↓

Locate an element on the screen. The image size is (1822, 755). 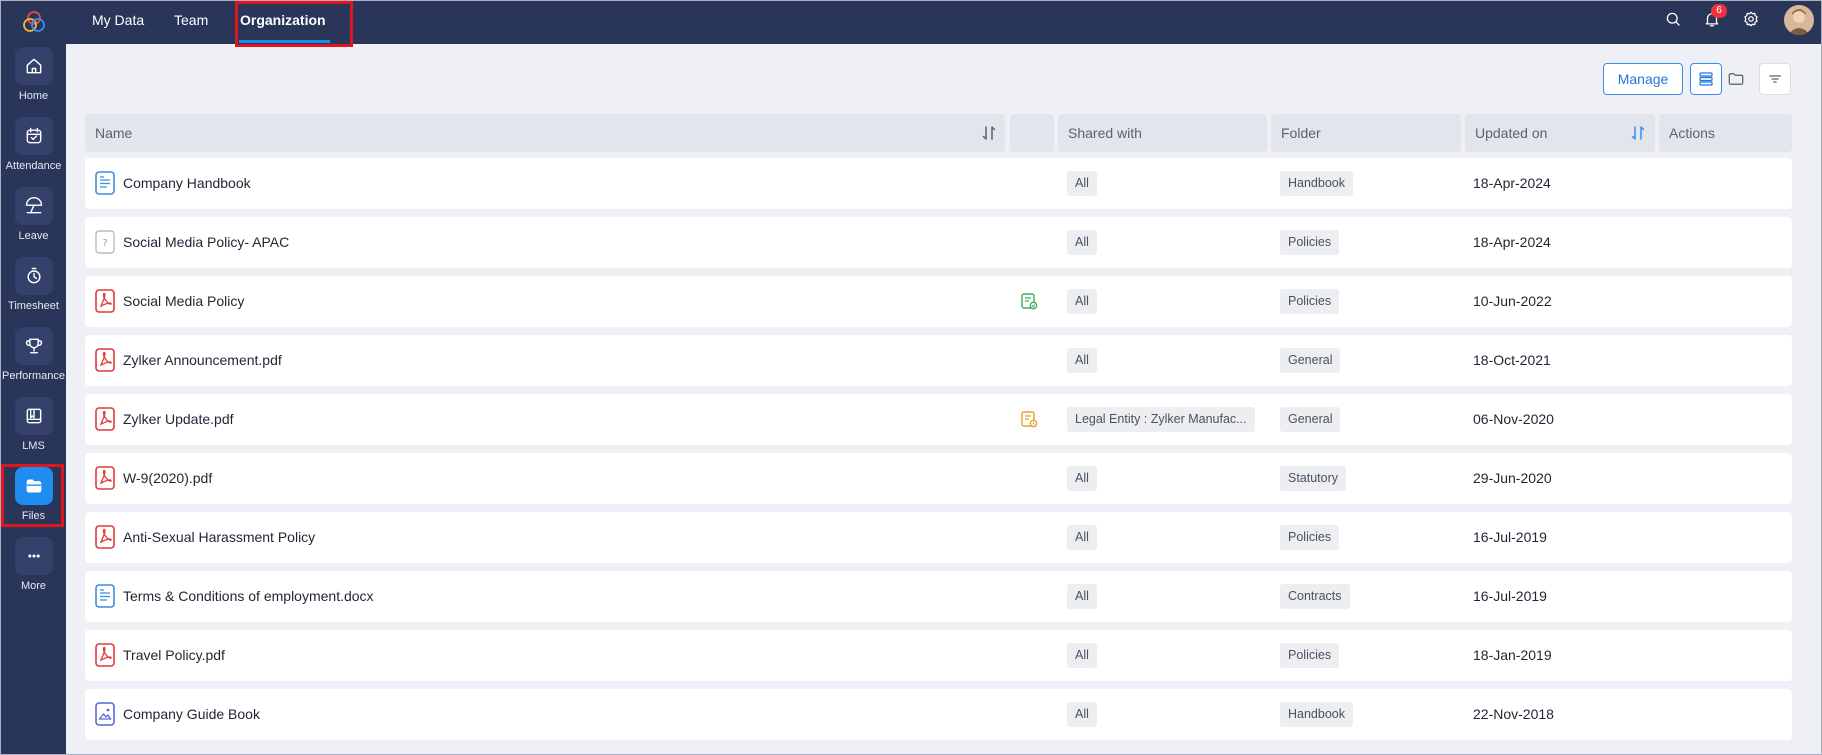
orange-acknowledge-icon is located at coordinates (1029, 419).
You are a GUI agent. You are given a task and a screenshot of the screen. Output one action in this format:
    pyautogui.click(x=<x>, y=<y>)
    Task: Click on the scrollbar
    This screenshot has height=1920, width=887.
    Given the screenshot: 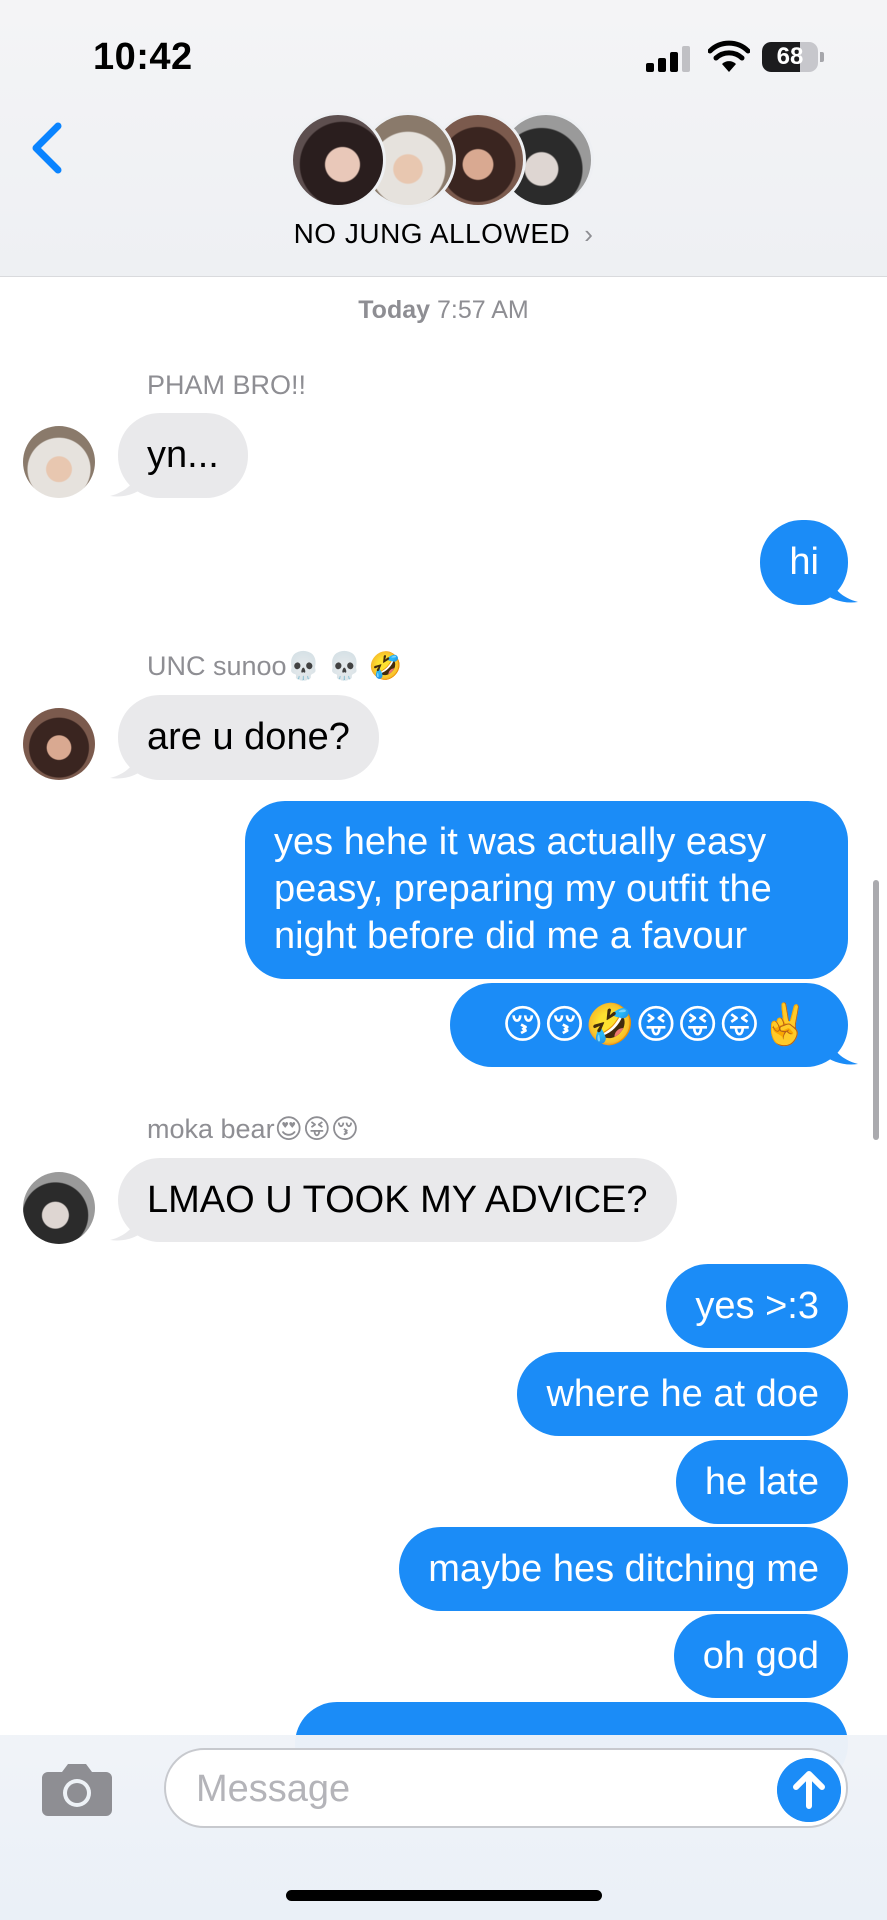 What is the action you would take?
    pyautogui.click(x=876, y=1010)
    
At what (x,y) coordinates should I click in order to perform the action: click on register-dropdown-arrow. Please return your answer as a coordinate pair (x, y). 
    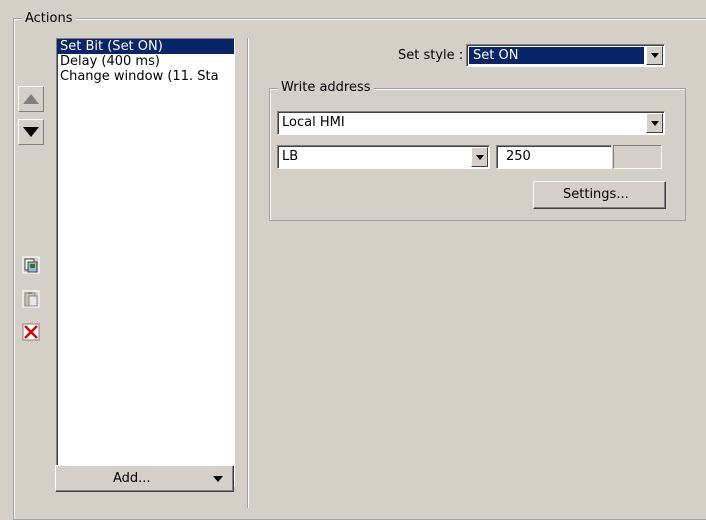
    Looking at the image, I should click on (480, 157).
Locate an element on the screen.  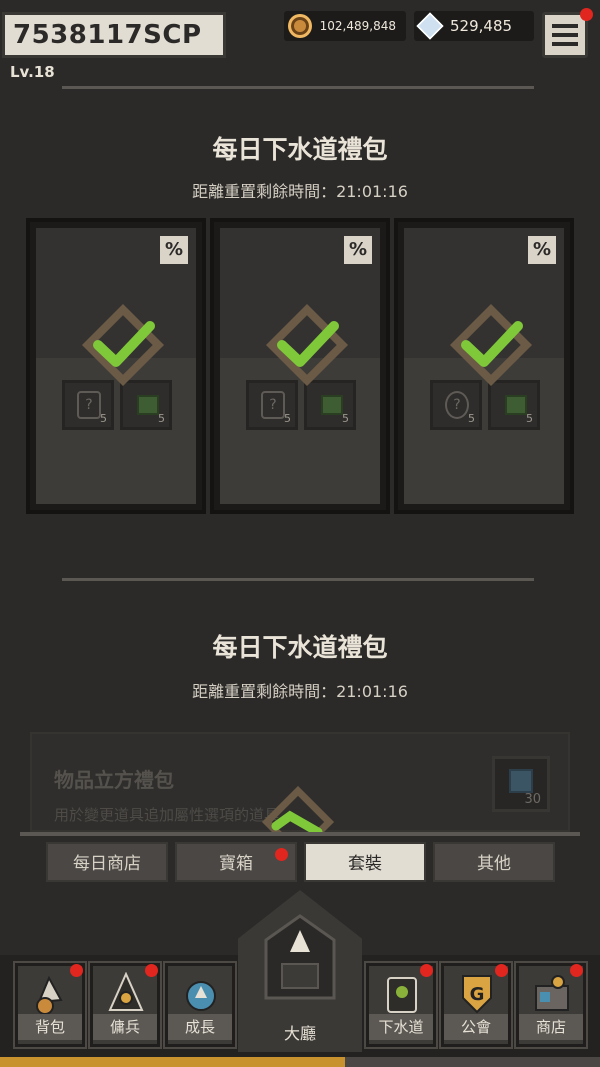
guild-icon: G is located at coordinates (477, 994).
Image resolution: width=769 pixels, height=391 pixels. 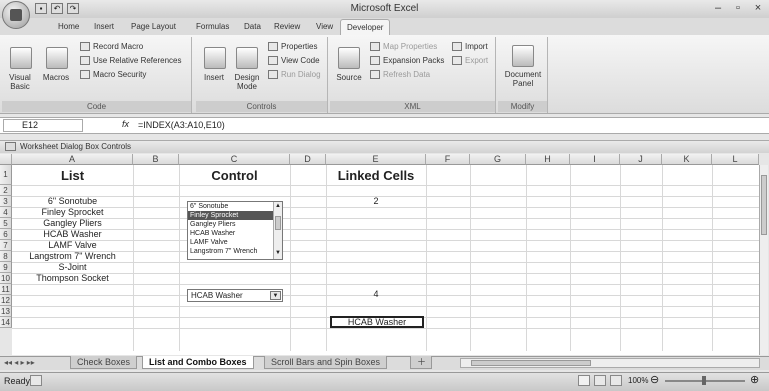 What do you see at coordinates (6, 312) in the screenshot?
I see `row-header-13: 13` at bounding box center [6, 312].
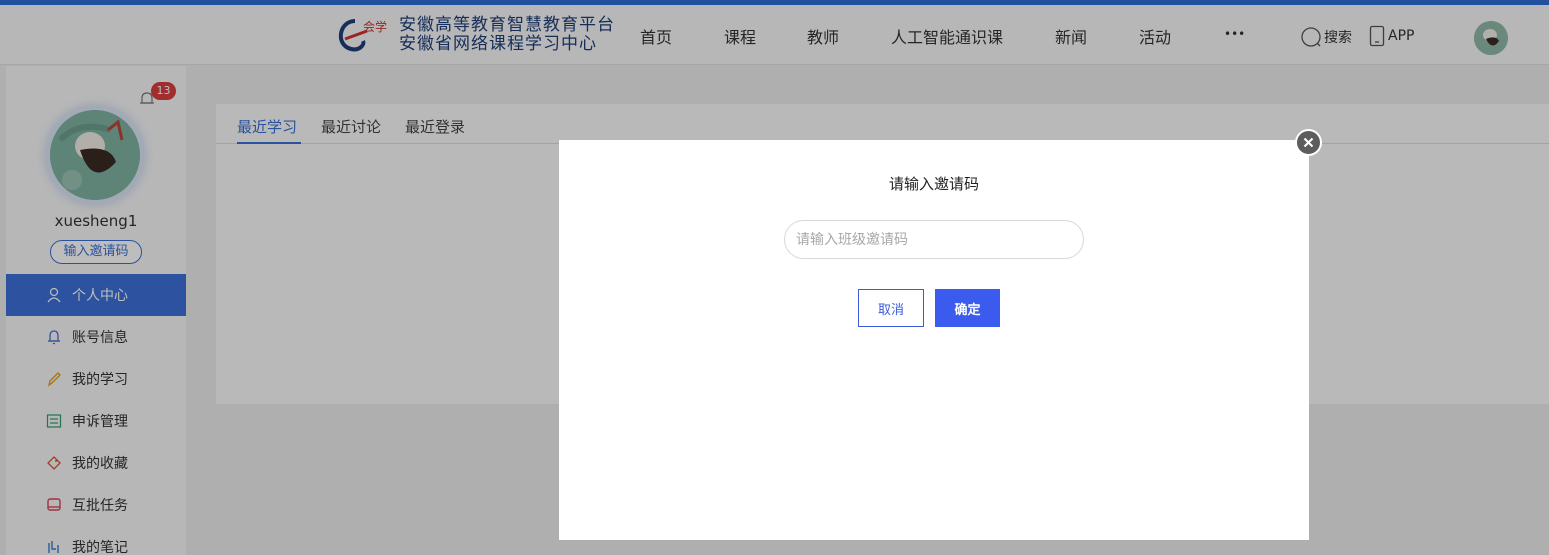 The height and width of the screenshot is (555, 1549). I want to click on cancel-button: 取消, so click(891, 308).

↑

Copy everything from the start of the rows down to the line containing "orange-acknowledge-icon is located", including that line, and leave out the pictures.

Locate an element on the screen. The image size is (1822, 755). 
orange-acknowledge-icon is located at coordinates (1029, 419).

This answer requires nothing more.